NEW DELHI - A coordinated series of bombings struck crowded shopping areas across India's capital Saturday evening, killing at least 10 people and wounding dozens, officials said. A Muslim extremist group claimed responsibility for the explosions.
A number of Indian media outlets received an e-mail sent just before the explosions warning that India was about to receive "the Message of Death."
"In the name of Allah, Indian Mujahideen strikes back once more. ... Do whatever you can. Stop us if you can," the message said.
The Indian Mujahideen was unknown before May, when it claimed responsibility for a series of bombings in the western city of Jaipur that killed 61 people. The group also said it was responsible for July blasts in the western state of Gujarat that killed at least 45.

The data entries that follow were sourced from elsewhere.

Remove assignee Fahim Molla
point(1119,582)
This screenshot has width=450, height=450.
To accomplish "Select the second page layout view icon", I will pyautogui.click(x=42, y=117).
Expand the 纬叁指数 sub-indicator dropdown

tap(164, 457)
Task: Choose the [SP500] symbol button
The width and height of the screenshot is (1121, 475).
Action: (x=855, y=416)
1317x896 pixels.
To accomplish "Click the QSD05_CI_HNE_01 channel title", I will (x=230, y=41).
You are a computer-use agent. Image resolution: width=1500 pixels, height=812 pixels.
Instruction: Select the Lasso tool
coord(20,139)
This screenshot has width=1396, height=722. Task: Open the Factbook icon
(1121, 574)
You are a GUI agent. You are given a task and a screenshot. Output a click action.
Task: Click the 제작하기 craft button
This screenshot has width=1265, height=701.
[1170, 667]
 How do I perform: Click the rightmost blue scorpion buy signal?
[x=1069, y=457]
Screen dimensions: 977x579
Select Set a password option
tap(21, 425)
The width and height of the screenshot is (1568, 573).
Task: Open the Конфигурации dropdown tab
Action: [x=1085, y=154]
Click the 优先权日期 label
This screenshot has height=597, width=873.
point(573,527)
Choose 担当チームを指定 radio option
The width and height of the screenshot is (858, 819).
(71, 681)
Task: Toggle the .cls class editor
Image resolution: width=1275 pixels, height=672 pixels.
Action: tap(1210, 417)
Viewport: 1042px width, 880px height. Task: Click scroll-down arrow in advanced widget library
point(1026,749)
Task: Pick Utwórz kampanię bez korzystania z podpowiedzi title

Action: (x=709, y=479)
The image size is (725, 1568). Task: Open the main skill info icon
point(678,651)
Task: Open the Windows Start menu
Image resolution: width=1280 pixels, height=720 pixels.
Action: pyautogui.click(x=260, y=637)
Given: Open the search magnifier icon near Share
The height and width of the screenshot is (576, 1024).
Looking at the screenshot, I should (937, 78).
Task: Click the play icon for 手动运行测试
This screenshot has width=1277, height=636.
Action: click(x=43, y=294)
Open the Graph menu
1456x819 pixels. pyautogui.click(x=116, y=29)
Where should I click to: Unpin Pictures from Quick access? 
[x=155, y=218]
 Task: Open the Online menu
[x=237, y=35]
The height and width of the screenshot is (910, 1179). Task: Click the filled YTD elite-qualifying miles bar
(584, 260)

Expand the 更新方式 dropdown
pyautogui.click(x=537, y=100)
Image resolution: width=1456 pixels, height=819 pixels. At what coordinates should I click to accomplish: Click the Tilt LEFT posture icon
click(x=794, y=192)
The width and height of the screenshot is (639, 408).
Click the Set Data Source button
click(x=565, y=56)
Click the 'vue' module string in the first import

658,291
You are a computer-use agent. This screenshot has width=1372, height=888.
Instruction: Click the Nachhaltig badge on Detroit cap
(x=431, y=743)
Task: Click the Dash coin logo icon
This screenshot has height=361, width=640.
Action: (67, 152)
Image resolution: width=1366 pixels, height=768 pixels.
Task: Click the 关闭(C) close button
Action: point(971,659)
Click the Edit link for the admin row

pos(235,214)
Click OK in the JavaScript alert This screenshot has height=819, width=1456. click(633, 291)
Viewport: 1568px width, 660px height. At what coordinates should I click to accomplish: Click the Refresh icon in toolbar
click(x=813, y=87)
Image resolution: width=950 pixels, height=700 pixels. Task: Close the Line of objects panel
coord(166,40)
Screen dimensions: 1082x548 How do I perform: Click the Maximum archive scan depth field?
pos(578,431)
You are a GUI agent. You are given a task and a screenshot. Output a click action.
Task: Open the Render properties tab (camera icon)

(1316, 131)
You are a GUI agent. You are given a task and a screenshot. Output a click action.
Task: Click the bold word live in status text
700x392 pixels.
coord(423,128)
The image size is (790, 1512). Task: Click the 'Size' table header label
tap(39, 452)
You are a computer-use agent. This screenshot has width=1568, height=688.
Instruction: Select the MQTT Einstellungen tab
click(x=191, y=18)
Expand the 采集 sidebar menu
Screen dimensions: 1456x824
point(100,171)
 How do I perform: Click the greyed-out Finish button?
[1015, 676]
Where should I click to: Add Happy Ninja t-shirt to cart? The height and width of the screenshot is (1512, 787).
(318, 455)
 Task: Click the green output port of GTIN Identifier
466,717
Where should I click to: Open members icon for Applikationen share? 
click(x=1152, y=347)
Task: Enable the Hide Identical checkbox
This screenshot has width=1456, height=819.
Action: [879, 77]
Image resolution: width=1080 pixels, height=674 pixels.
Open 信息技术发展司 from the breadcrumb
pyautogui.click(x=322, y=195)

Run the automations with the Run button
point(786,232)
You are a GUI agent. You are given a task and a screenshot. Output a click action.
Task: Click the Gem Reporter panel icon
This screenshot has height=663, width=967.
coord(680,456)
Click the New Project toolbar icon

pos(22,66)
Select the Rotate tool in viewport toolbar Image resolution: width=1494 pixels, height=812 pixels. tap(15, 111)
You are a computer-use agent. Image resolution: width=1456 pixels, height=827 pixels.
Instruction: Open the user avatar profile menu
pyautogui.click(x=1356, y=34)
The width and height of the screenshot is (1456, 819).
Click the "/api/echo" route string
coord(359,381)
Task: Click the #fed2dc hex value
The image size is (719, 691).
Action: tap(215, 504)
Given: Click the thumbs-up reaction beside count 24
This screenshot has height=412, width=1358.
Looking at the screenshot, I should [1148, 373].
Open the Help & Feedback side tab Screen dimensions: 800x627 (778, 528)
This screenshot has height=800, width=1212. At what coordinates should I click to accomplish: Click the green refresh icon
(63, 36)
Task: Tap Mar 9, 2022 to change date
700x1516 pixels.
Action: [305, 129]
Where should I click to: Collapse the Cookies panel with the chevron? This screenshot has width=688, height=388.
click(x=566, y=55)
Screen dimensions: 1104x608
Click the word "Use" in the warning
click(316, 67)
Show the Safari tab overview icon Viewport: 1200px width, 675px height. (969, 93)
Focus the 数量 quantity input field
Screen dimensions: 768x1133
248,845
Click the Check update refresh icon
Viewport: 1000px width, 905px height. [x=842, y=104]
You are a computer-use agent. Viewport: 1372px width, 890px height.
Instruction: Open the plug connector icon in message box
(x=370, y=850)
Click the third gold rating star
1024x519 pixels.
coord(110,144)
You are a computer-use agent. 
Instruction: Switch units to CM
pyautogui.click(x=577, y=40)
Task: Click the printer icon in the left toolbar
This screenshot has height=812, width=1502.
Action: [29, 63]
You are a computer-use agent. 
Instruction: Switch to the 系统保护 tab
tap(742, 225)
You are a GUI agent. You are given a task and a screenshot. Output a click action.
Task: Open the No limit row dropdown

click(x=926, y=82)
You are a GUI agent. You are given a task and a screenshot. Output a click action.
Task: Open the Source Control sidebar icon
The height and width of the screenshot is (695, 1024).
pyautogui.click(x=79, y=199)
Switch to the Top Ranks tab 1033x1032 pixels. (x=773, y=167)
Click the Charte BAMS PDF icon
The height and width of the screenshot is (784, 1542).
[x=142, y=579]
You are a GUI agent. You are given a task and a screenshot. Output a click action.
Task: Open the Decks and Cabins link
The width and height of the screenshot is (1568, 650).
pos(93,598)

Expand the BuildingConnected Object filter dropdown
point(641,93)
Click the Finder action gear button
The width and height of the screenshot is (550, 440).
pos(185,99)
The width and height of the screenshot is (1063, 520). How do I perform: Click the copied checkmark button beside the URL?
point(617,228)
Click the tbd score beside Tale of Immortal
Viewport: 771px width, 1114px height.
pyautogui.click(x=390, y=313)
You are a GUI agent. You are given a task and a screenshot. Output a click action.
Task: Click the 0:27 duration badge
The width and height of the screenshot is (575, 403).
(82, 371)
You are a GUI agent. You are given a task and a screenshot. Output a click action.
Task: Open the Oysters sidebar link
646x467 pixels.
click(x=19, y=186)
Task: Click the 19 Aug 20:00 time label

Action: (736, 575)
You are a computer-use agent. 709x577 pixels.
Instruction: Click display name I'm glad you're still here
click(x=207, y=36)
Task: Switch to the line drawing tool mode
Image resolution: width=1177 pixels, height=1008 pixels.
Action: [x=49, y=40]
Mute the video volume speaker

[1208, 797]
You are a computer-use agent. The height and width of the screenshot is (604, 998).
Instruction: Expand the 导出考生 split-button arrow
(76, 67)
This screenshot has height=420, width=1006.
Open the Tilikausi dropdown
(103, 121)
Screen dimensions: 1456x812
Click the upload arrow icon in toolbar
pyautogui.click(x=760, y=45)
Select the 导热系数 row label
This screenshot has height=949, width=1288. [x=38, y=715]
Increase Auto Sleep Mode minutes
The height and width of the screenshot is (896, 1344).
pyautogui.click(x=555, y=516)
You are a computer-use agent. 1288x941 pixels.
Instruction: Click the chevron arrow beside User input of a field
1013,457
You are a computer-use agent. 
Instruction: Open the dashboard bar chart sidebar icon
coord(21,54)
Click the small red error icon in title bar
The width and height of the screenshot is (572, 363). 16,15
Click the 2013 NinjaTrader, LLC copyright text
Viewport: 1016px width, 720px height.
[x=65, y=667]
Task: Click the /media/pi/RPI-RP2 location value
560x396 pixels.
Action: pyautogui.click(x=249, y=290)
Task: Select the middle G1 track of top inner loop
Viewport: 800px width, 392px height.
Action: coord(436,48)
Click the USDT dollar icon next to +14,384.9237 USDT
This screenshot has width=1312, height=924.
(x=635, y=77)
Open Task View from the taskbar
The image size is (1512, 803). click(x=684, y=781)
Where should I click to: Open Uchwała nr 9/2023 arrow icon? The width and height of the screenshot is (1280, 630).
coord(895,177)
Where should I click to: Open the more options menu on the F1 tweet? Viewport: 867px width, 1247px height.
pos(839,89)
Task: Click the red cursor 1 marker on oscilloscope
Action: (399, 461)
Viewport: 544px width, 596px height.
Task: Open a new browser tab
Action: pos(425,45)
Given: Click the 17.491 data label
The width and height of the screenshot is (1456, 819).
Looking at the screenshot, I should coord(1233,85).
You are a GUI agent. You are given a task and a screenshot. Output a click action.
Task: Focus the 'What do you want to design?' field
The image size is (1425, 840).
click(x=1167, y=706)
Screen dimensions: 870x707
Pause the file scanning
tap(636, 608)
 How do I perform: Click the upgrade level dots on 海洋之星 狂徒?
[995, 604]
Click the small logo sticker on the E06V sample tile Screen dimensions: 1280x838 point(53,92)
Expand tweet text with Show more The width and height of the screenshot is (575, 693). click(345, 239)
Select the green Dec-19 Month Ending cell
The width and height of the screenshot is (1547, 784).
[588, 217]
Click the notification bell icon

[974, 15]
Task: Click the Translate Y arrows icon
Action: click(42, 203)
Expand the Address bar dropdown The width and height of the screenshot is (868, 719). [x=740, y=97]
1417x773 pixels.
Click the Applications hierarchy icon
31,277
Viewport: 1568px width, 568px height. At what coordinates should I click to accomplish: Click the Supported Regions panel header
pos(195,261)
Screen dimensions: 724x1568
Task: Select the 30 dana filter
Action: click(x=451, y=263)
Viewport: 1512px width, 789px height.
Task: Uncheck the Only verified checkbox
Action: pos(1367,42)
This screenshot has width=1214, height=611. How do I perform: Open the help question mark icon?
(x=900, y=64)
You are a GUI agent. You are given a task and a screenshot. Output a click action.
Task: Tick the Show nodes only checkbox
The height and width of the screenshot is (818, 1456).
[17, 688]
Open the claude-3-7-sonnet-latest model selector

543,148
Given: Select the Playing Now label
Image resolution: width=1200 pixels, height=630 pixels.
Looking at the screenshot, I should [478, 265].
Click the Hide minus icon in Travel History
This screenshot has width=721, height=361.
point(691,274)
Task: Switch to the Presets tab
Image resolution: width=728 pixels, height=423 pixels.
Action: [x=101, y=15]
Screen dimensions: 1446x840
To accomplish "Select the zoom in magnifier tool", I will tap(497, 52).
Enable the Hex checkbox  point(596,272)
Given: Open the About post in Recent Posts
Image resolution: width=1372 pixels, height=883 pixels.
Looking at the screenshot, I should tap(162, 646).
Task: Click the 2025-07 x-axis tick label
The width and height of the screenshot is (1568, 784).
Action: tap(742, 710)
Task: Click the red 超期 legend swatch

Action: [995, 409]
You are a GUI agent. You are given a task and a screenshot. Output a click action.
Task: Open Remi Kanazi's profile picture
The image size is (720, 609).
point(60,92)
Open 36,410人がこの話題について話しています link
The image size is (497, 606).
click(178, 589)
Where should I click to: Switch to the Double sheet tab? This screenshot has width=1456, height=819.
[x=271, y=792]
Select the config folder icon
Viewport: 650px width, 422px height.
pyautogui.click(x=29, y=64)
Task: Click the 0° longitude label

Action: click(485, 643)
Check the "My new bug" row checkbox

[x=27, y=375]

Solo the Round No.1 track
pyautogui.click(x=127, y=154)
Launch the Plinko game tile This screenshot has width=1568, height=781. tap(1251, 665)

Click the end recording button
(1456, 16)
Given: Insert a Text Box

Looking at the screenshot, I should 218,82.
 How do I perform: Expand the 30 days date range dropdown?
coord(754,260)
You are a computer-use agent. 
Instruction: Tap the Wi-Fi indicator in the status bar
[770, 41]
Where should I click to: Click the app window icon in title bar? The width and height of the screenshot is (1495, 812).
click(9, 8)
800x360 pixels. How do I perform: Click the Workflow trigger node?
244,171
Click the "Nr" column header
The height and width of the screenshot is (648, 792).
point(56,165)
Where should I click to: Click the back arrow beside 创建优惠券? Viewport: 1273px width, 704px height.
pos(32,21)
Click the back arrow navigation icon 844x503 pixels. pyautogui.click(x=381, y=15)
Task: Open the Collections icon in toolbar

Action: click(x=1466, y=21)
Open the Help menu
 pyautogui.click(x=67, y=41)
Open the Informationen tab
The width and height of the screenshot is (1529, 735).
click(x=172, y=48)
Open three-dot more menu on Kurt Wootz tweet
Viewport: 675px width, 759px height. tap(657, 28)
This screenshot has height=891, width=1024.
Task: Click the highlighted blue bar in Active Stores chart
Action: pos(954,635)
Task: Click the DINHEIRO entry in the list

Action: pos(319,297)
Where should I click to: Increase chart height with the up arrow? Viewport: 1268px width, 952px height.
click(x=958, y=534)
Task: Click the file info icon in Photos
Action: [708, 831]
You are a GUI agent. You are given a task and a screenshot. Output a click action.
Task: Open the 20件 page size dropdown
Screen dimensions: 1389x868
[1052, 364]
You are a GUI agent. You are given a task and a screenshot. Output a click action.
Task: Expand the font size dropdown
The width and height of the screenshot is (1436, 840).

Mayor Arti Mehra said as many as seven explosions went off across New Delhi, starting just before sundown. Police Commissioner Y.S. Dadwal said at least 10 people had been killed.
"It's a very cowardly act of violence," Mehra told reporters near the scene of two of the explosions, in the M-Block market of the upscale Greater Kailash neighborhood. "They want to break the spirit of Delhi. They have tried this in other places before and they have not succeeded and they will not succeed here. They will not scare us."
All of the bombs appeared to have gone off at, or very near, crowded shopping areas in scattered around the city.
An unexploded bomb was found near India Gate, the central colonial-era memorial that is one of the country's best-known symbols, Joint Commissioner of Police Ajay Kashyap was quoted as saying by the Press Trust of India news agency.
Two of the explosions in New Delhi occurred just 300 yards apart in Connaught Place, the central shopping district. The usually crowded streets quickly emptied of shoppers and filled with screaming police cars, fire engines and ambulances.
One bomb went off by a subway station entrance on a major road, and a police officer at the scene said it appeared to have been left inside a sidewalk garbage bin. He declined to be identified because he was not authorized to speak to the media. The sidewalk was covered with garbage broken glass and a small pool of blood.
Raju Chohan was walking through the area with a friend when he heard "a deafening sound and there was some sort of smell in the air."
In the minutes after the blast, the scene was filled with blood and chaos as police officers raced to the scene and passers-by helped victims into taxis and rickshaws to get to hospitals. A Hindu holy man clad in orange robes lay face down in the gutter a few feet away, apparently dead. Another man, his faced bloodied, walked away from the scene, helped along by others.
A second bombing in Connaught Place occurred in a park filled with families and young people relaxing on the grass.
"Everyone was running every way. They heard the bomb and they just started running," said Raj Kumar, 30, a store clerk in the area.